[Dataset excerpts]

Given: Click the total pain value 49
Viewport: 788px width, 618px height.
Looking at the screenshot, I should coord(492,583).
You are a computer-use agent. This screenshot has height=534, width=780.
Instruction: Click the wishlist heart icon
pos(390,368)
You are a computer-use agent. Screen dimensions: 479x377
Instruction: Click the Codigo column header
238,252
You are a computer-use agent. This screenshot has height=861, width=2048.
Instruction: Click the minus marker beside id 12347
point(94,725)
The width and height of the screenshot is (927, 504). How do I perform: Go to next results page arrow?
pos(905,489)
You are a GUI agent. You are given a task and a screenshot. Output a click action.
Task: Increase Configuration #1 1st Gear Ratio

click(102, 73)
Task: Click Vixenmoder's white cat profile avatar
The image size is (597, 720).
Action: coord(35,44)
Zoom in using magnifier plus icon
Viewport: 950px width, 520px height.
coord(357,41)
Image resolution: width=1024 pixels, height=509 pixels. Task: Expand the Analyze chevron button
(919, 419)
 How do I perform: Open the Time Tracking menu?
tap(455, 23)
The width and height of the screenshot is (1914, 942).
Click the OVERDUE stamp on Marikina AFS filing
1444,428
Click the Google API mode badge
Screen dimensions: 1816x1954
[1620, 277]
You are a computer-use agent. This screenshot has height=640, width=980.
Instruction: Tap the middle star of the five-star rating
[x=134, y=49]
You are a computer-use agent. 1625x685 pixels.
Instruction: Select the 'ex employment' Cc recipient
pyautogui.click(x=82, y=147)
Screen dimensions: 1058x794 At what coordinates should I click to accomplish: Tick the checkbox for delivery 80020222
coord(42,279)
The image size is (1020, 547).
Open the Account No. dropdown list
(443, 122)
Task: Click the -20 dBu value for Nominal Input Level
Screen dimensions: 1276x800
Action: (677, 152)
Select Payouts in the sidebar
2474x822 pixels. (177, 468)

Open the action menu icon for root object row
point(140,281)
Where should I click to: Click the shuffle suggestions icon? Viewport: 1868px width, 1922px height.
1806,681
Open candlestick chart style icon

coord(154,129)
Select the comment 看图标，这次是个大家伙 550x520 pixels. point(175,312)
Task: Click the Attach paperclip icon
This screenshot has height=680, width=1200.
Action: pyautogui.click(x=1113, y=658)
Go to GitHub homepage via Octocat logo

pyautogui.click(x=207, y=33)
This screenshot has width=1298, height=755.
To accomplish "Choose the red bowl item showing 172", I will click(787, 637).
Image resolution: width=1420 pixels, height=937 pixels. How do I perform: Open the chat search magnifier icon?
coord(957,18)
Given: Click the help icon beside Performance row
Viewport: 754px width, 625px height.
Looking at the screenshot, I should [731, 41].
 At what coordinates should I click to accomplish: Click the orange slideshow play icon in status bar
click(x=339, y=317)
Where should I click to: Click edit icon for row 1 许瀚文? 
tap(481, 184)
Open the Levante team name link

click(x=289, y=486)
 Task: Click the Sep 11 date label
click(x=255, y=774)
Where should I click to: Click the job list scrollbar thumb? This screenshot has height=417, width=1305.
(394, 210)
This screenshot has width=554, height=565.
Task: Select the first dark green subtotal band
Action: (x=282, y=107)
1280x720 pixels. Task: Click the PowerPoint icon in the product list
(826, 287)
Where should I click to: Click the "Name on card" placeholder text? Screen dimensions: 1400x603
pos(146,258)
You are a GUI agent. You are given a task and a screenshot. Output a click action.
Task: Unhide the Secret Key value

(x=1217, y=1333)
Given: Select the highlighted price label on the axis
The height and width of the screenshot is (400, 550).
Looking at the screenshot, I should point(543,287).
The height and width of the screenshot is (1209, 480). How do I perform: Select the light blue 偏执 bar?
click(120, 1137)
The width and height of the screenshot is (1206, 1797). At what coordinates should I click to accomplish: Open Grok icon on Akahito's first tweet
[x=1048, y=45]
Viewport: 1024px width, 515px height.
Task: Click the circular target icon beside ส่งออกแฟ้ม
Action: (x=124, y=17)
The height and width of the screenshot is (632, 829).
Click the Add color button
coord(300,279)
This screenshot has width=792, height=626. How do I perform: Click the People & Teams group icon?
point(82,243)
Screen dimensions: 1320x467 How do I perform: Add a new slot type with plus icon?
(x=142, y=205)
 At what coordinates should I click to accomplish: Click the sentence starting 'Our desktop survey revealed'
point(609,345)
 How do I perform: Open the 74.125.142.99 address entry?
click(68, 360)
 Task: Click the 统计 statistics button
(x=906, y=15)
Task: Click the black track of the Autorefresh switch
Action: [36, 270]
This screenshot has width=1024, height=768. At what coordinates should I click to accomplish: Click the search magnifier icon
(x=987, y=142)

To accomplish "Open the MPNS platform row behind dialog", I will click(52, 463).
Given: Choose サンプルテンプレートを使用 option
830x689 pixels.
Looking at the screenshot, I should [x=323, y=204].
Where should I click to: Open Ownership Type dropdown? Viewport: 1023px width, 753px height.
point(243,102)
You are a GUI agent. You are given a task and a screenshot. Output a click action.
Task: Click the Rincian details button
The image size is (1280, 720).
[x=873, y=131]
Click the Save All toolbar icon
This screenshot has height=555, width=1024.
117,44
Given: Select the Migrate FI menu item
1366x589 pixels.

▸ PROBLEM REQUIREMENTS
Reproduce the complete data exactly as presented above.

▸ THE COMPLETED TASK
Given: Click the total pain value 49
Viewport: 788px width, 618px height.
Looking at the screenshot, I should coord(492,583).
You are a computer-use agent. This screenshot has height=534, width=780.
Instruction: Click the wishlist heart icon
pos(390,368)
You are a computer-use agent. Screen dimensions: 479x377
Instruction: Click the Codigo column header
238,252
You are a computer-use agent. This screenshot has height=861, width=2048.
Instruction: Click the minus marker beside id 12347
point(94,725)
The width and height of the screenshot is (927, 504). How do I perform: Go to next results page arrow?
pos(905,489)
You are a GUI agent. You are given a task and a screenshot. Output a click action.
Task: Increase Configuration #1 1st Gear Ratio

click(102, 73)
Task: Click Vixenmoder's white cat profile avatar
The image size is (597, 720).
Action: coord(35,44)
Zoom in using magnifier plus icon
Viewport: 950px width, 520px height.
coord(357,41)
Image resolution: width=1024 pixels, height=509 pixels. Task: Expand the Analyze chevron button
(919, 419)
 How do I perform: Open the Time Tracking menu?
tap(455, 23)
The width and height of the screenshot is (1914, 942).
Click the OVERDUE stamp on Marikina AFS filing
1444,428
Click the Google API mode badge
Screen dimensions: 1816x1954
[1620, 277]
You are a computer-use agent. This screenshot has height=640, width=980.
Instruction: Tap the middle star of the five-star rating
[x=134, y=49]
You are a computer-use agent. 1625x685 pixels.
Instruction: Select the 'ex employment' Cc recipient
pyautogui.click(x=82, y=147)
Screen dimensions: 1058x794 At what coordinates should I click to accomplish: Tick the checkbox for delivery 80020222
coord(42,279)
The image size is (1020, 547).
Open the Account No. dropdown list
(443, 122)
Task: Click the -20 dBu value for Nominal Input Level
Screen dimensions: 1276x800
Action: (677, 152)
Select Payouts in the sidebar
2474x822 pixels. (177, 468)

Open the action menu icon for root object row
point(140,281)
Where should I click to: Click the shuffle suggestions icon? Viewport: 1868px width, 1922px height.
1806,681
Open candlestick chart style icon

coord(154,129)
Select the comment 看图标，这次是个大家伙 550x520 pixels. point(175,312)
Task: Click the Attach paperclip icon
This screenshot has height=680, width=1200.
Action: pyautogui.click(x=1113, y=658)
Go to GitHub homepage via Octocat logo

pyautogui.click(x=207, y=33)
This screenshot has width=1298, height=755.
To accomplish "Choose the red bowl item showing 172", I will click(787, 637).
Image resolution: width=1420 pixels, height=937 pixels. How do I perform: Open the chat search magnifier icon?
coord(957,18)
Given: Click the help icon beside Performance row
Viewport: 754px width, 625px height.
Looking at the screenshot, I should [731, 41].
 At what coordinates should I click to accomplish: Click the orange slideshow play icon in status bar
click(x=339, y=317)
Where should I click to: Click edit icon for row 1 许瀚文? 
tap(481, 184)
Open the Levante team name link

click(x=289, y=486)
 Task: Click the Sep 11 date label
click(x=255, y=774)
Where should I click to: Click the job list scrollbar thumb? This screenshot has height=417, width=1305.
(394, 210)
This screenshot has width=554, height=565.
Task: Select the first dark green subtotal band
Action: (x=282, y=107)
1280x720 pixels. Task: Click the PowerPoint icon in the product list
(826, 287)
Where should I click to: Click the "Name on card" placeholder text? Screen dimensions: 1400x603
pos(146,258)
You are a GUI agent. You are given a task and a screenshot. Output a click action.
Task: Unhide the Secret Key value

(x=1217, y=1333)
Given: Select the highlighted price label on the axis
The height and width of the screenshot is (400, 550).
Looking at the screenshot, I should point(543,287).
The height and width of the screenshot is (1209, 480). How do I perform: Select the light blue 偏执 bar?
click(120, 1137)
The width and height of the screenshot is (1206, 1797). At what coordinates should I click to accomplish: Open Grok icon on Akahito's first tweet
[x=1048, y=45]
Viewport: 1024px width, 515px height.
Task: Click the circular target icon beside ส่งออกแฟ้ม
Action: (x=124, y=17)
The height and width of the screenshot is (632, 829).
Click the Add color button
coord(300,279)
This screenshot has width=792, height=626. How do I perform: Click the People & Teams group icon?
point(82,243)
Screen dimensions: 1320x467 How do I perform: Add a new slot type with plus icon?
(x=142, y=205)
 At what coordinates should I click to accomplish: Click the sentence starting 'Our desktop survey revealed'
point(609,345)
 How do I perform: Open the 74.125.142.99 address entry?
click(68, 360)
 Task: Click the 统计 statistics button
(x=906, y=15)
Task: Click the black track of the Autorefresh switch
Action: [36, 270]
This screenshot has width=1024, height=768. At what coordinates should I click to accomplish: Click the search magnifier icon
(x=987, y=142)

To accomplish "Open the MPNS platform row behind dialog", I will click(52, 463).
Given: Choose サンプルテンプレートを使用 option
830x689 pixels.
Looking at the screenshot, I should [x=323, y=204].
Where should I click to: Open Ownership Type dropdown? Viewport: 1023px width, 753px height.
point(243,102)
You are a GUI agent. You are given a task and a screenshot. Output a click action.
Task: Click the Rincian details button
The image size is (1280, 720).
[x=873, y=131]
Click the Save All toolbar icon
This screenshot has height=555, width=1024.
117,44
Given: Select the Migrate FI menu item
1366x589 pixels.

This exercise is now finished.